デバイスが制御下に置かれると、DNSトラフィックを操作するためにEdgeStepperがインストールされます。悪意のあるDNSノードは受信リクエストを評価し、ソフトウェアアップデートに関連付けられたドメインを検出すると、ハイジャックノードのIPアドレスで応答します。この設定により、すぐに疑惑を抱かせることなく、悪意のあるペイロードを配信することが可能になります。
ハイジャックされた更新チャネルとデプロイメントチェーン
PlushDaemonのキャンペーンは、Sogou Pinyinを含む複数の中国語アプリケーションで使用されている更新メカニズムを特に調査し、正規の更新トラフィックをリダイレクトします。この操作を通じて、攻撃者はLittleDaemon(popup_4.2.0.2246.dll)という悪意のあるDLLを配布します。これは第一段階のインプラントとして機能します。システムがSlowStepperバックドアをまだホストしていない場合、LittleDaemonは攻撃者のノードに接続し、DaemonicLogisticsというダウンローダーを取得します。
DaemonicLogisticsの役割は単純明快です。SlowStepperをダウンロードして実行することです。SlowStepperはアクティブになると、システム詳細情報の収集、ファイルの取得、ブラウザの認証情報の抽出、複数のメッセージングアプリケーションからのデータの取得、そして必要に応じて自身の削除など、幅広い機能を実行します。
協調インプラントによる機能拡張
EdgeStepper、LittleDaemon、DaemonicLogistics、SlowStepperの機能を組み合わせることで、PlushDaemonは世界中の組織に侵入できる包括的なツールセットを装備します。これらのツールを連携して使用することで、グループは永続的なアクセス、データ窃取能力、そして長期的な地域横断的な活動のための柔軟なインフラストラクチャを獲得します。
主な観察事項
PlushDaemonの活動には、いくつかの一貫した特徴が見られます。このグループは、最初の足掛かりを得るための手段として、中間者攻撃(AIM)ポイズニングを多用し、ネットワークエッジでトラフィックを傍受・リダイレクトします。

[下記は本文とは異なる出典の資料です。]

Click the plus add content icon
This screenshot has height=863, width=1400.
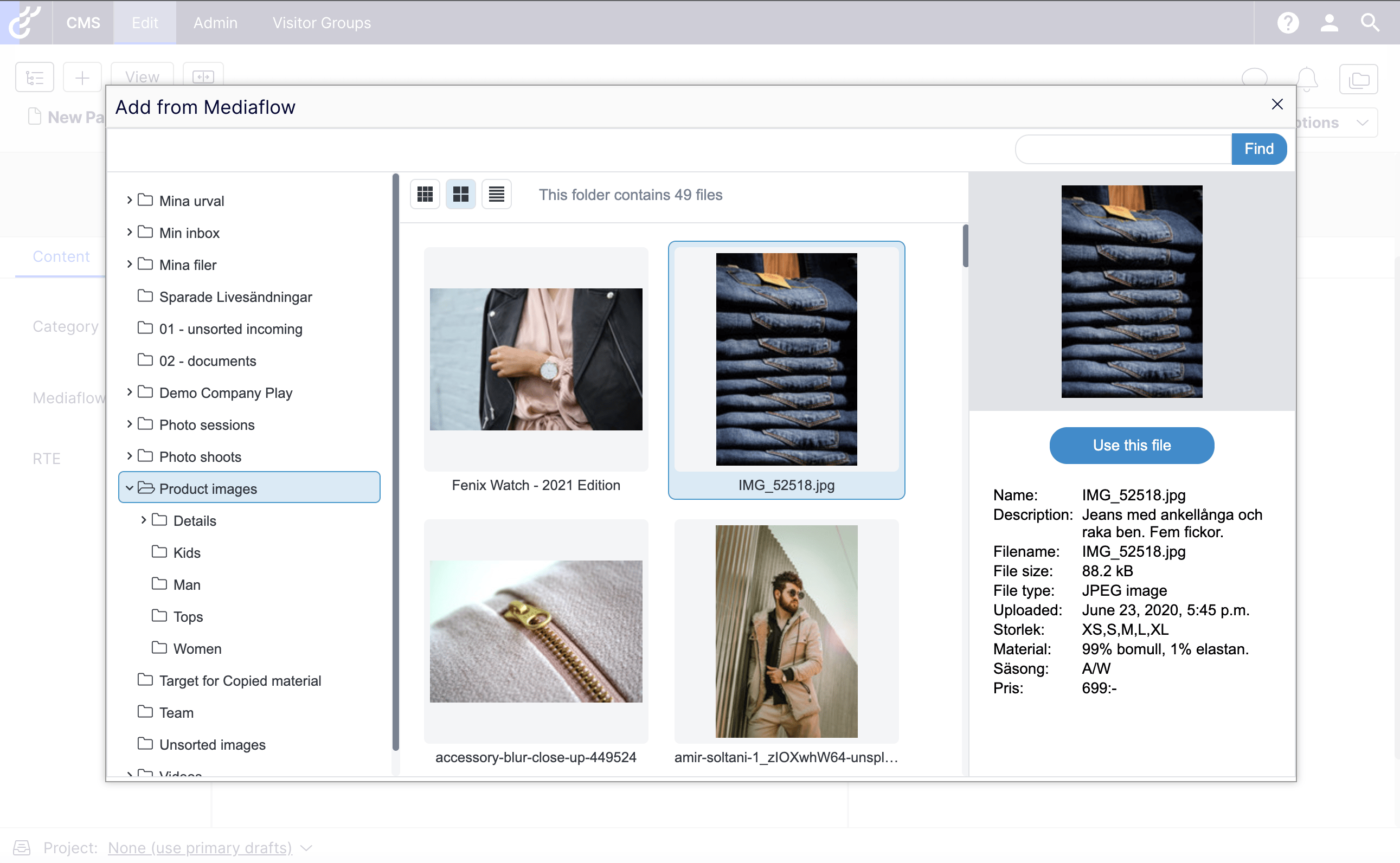[82, 77]
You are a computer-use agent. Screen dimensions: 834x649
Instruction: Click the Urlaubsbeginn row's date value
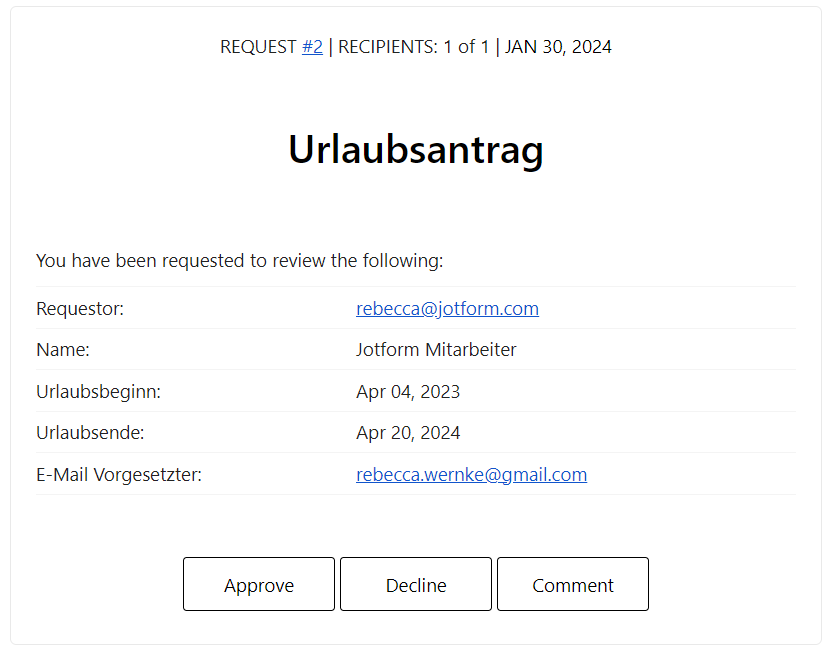tap(408, 392)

標的が侵害されると、脅威アクターは侵入後の主要なインプラントとしてSlowStepperを利用し、その広範なデータ収集およびシステム偵察機能を活用します。このワークフローの有効性は、EdgeStepperのDNS応答操作能力によってさらに強化されます。これにより、攻撃者は正規のソフトウェア更新トラフィックを密かに自組織のインフラに誘導することができます。